Darmanin cache son déplacement à Gruson mais n'évite pas le concert de casseroles

La préfecture des Hauts-de-France avait vivement démenti l'annonce de la venue de Gérald Darmanin à Gruson, ce 6 mai. Pourtant, le ministre de l'Intérieur s'est bien rendu dans le Nord. Il a été rapidement repéré par les opposants à la réforme des retraites et n'a pas pu éviter le concert de casseroles.

Un jeu de cache-cache qui n'a pas vraiment eu le succès escompté. Le 5 mai, dans un tweet publié sur son compte officiel, la préfecture des Hauts-de-France démentait fermement l'annonce d'un déplacement de Gérald Darmanin à Gruson, dans le Nord. "Il n'a jamais été question qu'il vienne", affirmait même l'autorité préfectorale. 

Il faut dire que, sur les réseaux sociaux, les opposants à la réforme des retraites organisaient déjà leur concert de casseroles pour la venue du ministre de l'Intérieur.

Malgré les démentis, un ministre bel et bien là

Et, malgré les démentis, Gérald Darmanin était bien là, ce samedi 6 mai, au lieu dit et à l'heure dite. C'est lui-même qui l'a annoncé sur son compte twitter, photo tout sourires avec les élus locaux à l'appui. L'entourage du ministre a fait valoir auprès de l'AFP une décision prise "en dernière minute", une justification qui n'a pas convaincu les opposants nordistes. 

En conséquence, le ministre n'a pas mis longtemps avant d'être retrouvé par les protestataires, qui ont déplacé la "casserolade" en dernière minute devant la mairie de Tourcoing, où Gérald Darmanin a fait escale comme à son habitude. 

"Bah alors on se cache ? On fait publier des fakenews à la préfecture et au ministère de l'Intérieur parce qu'on a peur du peuple et de ses casseroles ?", a interpellé le collectif lillois L'Offensive sur Twitter.

La mairie de Gruson taguée et dégradée

A Gruson, en lieu et place du ministre, c'est la mairie qui a fait les frais de la frustration des manifestants.
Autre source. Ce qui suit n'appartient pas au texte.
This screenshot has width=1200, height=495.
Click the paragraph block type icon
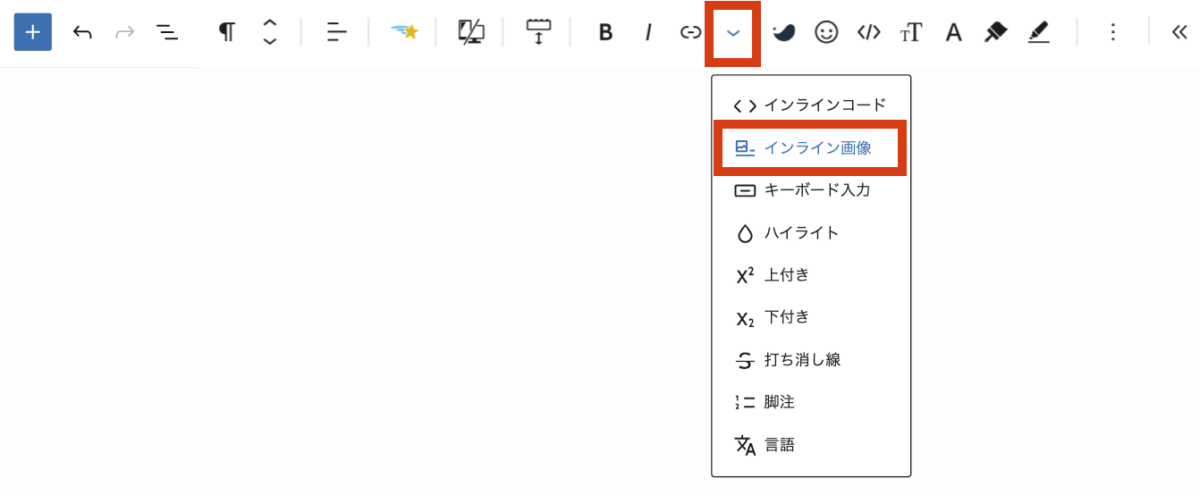227,33
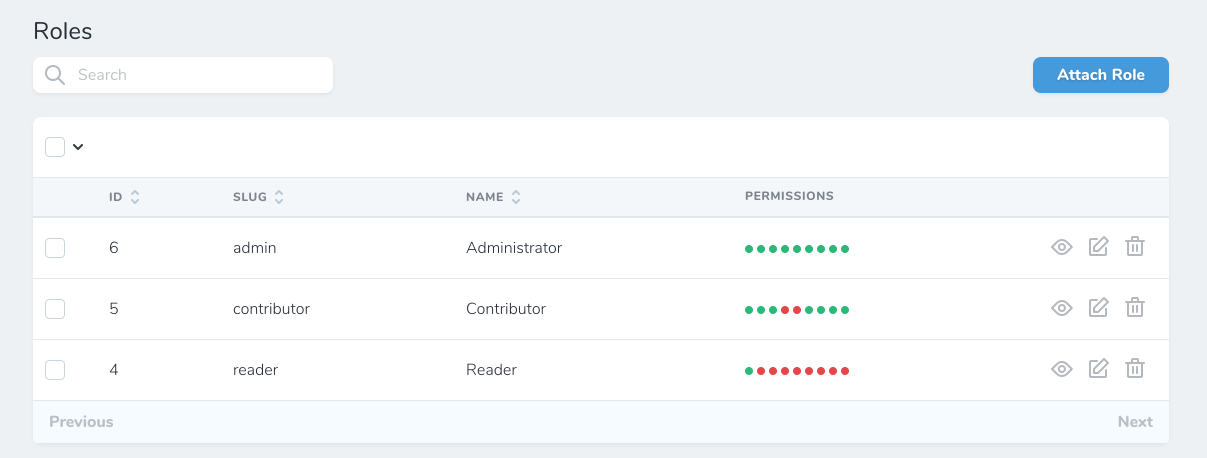Edit the Contributor role
Image resolution: width=1207 pixels, height=458 pixels.
(1098, 308)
Quelques heures avant la venue du ministre, la façade a été dégradée par des tags et un impressionnant déversement d'huile de vidange. 

Sur les tags, on pouvait notamment apercevoir le symbole anarchiste ainsi que les mots "Darmanin violeur", en référence à la plainte déposée à son encontre en 2017 et pour laquelle il a pour l'instant bénéficié d'un non-lieu. Noirci par les dégâts, l'édifice public est en cours de nettoyage.